>>>

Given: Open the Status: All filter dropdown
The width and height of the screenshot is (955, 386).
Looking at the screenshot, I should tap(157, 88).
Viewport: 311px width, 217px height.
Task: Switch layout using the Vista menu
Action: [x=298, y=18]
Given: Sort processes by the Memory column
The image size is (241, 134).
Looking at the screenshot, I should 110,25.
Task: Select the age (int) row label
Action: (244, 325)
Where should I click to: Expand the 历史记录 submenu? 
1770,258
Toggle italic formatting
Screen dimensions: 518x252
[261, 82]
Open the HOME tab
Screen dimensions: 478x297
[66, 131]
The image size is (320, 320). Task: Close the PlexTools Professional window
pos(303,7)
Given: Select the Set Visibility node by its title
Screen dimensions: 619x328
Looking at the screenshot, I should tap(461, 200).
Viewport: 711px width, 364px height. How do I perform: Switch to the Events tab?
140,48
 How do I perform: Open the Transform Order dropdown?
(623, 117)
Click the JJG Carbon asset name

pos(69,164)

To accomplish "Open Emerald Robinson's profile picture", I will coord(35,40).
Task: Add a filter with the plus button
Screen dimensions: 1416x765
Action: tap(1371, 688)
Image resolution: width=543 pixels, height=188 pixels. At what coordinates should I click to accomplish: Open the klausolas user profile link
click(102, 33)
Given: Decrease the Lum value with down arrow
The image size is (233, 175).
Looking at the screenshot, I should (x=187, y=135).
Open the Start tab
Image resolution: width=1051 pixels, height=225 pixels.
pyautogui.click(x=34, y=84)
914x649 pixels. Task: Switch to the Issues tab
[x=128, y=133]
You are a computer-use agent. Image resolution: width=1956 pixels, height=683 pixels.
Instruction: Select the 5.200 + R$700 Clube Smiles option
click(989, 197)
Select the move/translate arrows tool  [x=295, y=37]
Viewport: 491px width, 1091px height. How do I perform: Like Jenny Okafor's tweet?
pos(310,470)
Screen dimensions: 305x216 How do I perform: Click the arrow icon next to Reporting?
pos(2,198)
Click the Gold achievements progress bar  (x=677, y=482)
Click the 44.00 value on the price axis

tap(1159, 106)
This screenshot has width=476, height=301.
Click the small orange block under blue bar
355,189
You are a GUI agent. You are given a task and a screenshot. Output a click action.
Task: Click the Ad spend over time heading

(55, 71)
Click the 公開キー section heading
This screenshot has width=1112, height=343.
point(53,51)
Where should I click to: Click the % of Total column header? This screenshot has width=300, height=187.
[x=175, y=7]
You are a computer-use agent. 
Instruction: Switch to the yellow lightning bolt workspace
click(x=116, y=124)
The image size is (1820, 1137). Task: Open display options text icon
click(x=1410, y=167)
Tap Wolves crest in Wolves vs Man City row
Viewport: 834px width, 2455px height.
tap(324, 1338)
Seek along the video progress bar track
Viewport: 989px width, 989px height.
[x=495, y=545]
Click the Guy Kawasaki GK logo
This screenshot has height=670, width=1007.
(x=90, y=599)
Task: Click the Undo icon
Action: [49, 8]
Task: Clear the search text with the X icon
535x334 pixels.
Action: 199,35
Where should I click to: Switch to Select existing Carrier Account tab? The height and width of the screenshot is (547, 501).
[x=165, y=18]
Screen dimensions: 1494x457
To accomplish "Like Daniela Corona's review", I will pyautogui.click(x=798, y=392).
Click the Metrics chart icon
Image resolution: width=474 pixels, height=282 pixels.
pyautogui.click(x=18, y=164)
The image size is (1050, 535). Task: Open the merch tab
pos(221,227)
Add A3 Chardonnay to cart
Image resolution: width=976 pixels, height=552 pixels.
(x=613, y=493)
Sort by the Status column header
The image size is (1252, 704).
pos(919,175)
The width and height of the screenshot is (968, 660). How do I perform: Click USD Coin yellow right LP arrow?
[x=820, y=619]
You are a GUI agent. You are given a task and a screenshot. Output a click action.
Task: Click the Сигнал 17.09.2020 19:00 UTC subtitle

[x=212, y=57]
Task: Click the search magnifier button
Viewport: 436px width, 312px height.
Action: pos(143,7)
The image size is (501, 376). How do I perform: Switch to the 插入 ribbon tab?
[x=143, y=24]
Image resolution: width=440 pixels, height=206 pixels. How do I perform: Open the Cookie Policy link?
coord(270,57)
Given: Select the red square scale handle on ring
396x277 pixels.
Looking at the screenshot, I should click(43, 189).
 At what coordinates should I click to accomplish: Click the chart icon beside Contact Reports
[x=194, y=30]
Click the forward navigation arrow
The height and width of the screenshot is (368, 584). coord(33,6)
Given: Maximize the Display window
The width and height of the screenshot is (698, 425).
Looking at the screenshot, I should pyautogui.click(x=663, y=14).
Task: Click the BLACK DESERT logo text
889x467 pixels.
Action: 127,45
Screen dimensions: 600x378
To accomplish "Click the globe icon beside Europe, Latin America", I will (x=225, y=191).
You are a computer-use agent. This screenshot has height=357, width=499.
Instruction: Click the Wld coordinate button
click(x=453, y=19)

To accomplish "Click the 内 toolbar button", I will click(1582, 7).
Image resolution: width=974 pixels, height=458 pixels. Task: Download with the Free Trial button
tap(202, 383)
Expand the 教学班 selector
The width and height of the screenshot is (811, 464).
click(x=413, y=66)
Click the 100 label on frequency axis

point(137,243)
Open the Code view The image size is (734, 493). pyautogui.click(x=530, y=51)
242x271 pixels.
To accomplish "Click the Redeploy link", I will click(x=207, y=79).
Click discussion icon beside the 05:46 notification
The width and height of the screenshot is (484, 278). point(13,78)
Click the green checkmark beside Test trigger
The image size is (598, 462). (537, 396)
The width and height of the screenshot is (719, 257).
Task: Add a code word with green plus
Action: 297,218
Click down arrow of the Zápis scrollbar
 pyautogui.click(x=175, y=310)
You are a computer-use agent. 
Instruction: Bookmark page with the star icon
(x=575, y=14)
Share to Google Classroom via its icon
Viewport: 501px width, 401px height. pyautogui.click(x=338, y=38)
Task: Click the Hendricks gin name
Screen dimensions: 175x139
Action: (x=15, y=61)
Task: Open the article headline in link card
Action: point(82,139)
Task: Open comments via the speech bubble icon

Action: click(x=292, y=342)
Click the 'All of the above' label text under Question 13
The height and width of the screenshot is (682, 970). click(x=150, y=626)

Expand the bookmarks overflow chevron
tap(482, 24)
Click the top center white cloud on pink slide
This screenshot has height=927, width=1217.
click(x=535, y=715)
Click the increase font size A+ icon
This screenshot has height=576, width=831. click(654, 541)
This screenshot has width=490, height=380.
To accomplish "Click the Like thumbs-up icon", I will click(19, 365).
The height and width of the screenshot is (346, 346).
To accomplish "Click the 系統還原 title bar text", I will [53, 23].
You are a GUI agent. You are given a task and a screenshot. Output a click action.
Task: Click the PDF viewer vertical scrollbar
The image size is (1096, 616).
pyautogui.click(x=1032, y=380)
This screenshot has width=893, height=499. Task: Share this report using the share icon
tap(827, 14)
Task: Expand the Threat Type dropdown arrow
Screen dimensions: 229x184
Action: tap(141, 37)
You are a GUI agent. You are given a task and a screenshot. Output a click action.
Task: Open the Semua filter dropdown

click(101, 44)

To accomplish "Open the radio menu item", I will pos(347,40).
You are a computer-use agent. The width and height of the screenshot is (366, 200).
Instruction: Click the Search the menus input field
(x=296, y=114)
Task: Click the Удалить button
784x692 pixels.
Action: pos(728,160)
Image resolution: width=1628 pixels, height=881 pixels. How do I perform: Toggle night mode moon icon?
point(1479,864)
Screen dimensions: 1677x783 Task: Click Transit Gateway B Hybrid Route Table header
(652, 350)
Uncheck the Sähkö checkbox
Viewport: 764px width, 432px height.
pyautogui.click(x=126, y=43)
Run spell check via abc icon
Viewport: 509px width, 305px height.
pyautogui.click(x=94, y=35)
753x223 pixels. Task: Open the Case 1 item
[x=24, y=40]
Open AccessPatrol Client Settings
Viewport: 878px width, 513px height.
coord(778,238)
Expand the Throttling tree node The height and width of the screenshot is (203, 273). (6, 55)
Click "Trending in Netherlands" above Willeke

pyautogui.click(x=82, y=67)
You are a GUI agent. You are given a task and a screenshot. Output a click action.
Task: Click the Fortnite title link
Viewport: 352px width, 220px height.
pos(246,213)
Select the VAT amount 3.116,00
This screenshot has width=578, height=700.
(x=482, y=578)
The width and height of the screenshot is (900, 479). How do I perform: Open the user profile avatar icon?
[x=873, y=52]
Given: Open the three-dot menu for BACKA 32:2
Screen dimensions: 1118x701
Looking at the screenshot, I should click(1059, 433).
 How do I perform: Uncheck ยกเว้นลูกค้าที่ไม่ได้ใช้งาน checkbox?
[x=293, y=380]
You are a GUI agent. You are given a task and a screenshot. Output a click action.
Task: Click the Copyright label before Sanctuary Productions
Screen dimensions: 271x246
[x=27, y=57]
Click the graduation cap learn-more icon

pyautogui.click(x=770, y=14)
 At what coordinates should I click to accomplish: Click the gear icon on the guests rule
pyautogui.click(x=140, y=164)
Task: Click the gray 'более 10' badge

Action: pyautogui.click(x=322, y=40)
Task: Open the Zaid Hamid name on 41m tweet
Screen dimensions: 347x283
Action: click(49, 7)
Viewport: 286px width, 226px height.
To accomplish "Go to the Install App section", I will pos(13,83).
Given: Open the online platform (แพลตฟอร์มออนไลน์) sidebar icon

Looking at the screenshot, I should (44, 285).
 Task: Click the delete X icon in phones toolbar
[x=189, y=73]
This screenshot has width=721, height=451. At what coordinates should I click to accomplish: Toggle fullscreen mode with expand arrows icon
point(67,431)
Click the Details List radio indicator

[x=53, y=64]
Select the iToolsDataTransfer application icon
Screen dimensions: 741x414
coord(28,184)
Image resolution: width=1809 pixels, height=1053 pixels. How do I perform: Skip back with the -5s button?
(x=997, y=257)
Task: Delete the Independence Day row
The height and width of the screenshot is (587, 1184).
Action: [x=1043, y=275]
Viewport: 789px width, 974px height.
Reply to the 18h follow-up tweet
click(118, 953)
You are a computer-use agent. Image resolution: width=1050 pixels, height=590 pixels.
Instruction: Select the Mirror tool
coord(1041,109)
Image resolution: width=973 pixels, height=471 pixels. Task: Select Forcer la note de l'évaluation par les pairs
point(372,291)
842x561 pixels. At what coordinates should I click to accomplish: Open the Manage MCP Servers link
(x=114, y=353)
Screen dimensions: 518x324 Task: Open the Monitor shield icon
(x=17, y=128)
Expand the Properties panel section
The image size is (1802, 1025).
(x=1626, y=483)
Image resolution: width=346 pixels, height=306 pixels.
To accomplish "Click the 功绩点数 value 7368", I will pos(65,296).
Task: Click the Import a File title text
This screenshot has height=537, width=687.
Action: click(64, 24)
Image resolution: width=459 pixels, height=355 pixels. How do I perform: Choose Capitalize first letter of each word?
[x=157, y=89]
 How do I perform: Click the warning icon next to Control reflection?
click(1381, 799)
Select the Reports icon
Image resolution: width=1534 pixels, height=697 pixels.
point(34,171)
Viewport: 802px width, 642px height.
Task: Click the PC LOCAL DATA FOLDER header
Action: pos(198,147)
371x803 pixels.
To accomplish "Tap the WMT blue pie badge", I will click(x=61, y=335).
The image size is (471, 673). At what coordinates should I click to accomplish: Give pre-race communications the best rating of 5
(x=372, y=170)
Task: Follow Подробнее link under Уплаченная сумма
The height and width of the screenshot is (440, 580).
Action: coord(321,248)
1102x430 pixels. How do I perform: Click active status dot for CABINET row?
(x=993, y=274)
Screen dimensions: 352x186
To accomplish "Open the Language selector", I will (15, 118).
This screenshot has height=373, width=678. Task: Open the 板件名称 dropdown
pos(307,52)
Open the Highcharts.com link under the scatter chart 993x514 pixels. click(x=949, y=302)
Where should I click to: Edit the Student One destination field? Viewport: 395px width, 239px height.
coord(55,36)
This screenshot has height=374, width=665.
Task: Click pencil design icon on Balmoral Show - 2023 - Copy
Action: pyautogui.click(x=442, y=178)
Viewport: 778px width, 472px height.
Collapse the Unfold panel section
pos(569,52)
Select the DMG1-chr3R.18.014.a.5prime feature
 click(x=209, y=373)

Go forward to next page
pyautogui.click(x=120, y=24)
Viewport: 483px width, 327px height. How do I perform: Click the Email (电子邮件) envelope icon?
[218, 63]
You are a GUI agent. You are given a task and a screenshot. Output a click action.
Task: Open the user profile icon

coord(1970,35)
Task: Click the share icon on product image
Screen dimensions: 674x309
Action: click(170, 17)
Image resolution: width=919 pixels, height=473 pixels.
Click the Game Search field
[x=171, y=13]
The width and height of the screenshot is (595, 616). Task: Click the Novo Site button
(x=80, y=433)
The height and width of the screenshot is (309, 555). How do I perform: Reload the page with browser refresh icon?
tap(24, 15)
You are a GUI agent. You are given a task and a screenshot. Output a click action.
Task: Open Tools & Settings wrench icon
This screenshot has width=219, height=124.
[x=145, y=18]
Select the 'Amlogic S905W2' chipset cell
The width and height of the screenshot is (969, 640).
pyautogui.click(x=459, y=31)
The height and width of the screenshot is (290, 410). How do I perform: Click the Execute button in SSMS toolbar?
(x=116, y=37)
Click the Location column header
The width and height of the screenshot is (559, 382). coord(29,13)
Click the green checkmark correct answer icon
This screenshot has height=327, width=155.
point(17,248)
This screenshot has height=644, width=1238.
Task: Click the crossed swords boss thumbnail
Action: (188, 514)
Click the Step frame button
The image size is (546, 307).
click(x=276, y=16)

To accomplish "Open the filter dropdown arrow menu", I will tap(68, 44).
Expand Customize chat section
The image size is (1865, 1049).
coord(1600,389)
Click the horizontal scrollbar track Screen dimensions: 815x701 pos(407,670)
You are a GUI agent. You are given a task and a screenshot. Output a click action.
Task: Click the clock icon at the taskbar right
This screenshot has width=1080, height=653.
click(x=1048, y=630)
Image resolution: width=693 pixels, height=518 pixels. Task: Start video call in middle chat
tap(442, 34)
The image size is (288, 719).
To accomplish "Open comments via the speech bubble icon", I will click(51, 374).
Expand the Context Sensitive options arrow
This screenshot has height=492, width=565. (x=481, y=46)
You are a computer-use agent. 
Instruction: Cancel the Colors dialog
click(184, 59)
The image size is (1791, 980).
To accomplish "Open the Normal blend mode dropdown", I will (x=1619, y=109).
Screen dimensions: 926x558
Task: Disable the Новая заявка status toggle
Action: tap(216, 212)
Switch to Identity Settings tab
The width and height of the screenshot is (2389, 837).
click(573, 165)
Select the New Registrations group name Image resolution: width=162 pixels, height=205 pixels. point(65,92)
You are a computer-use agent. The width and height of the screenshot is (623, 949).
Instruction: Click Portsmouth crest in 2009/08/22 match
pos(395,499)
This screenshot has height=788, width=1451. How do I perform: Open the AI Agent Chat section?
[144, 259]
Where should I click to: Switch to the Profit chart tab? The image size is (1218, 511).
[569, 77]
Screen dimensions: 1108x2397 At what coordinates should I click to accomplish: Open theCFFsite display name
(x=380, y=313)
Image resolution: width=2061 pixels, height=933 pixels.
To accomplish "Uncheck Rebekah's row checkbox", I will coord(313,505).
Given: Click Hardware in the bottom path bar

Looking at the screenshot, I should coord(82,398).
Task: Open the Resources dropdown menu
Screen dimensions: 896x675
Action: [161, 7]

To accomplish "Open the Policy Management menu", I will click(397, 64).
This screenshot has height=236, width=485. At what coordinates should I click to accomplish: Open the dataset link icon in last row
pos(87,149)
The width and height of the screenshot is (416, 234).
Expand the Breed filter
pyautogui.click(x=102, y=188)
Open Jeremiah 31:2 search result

<<<

▶ _What is required_
Turn the part of the listing above that opens with the line containing "is (623, 949)." and runs through the end of the listing into a numbered list, omitting blank lines.

▶ _Solution to this exercise_
1. You are a computer-use agent. The width and height of the screenshot is (623, 949).
2. Instruction: Click Portsmouth crest in 2009/08/22 match
3. pos(395,499)
4. This screenshot has height=788, width=1451. How do I perform: Open the AI Agent Chat section?
5. [144, 259]
6. Where should I click to: Switch to the Profit chart tab? The image size is (1218, 511).
7. [569, 77]
8. Screen dimensions: 1108x2397 At what coordinates should I click to accomplish: Open theCFFsite display name
9. (x=380, y=313)
10. Image resolution: width=2061 pixels, height=933 pixels.
11. To accomplish "Uncheck Rebekah's row checkbox", I will coord(313,505).
12. Given: Click Hardware in the bottom path bar
13. Looking at the screenshot, I should coord(82,398).
14. Task: Open the Resources dropdown menu
15. Screen dimensions: 896x675
16. Action: [161, 7]
17. To accomplish "Open the Policy Management menu", I will click(397, 64).
18. This screenshot has height=236, width=485. At what coordinates should I click to accomplish: Open the dataset link icon in last row
19. pos(87,149)
20. The width and height of the screenshot is (416, 234).
21. Expand the Breed filter
22. pyautogui.click(x=102, y=188)
23. Open Jeremiah 31:2 search result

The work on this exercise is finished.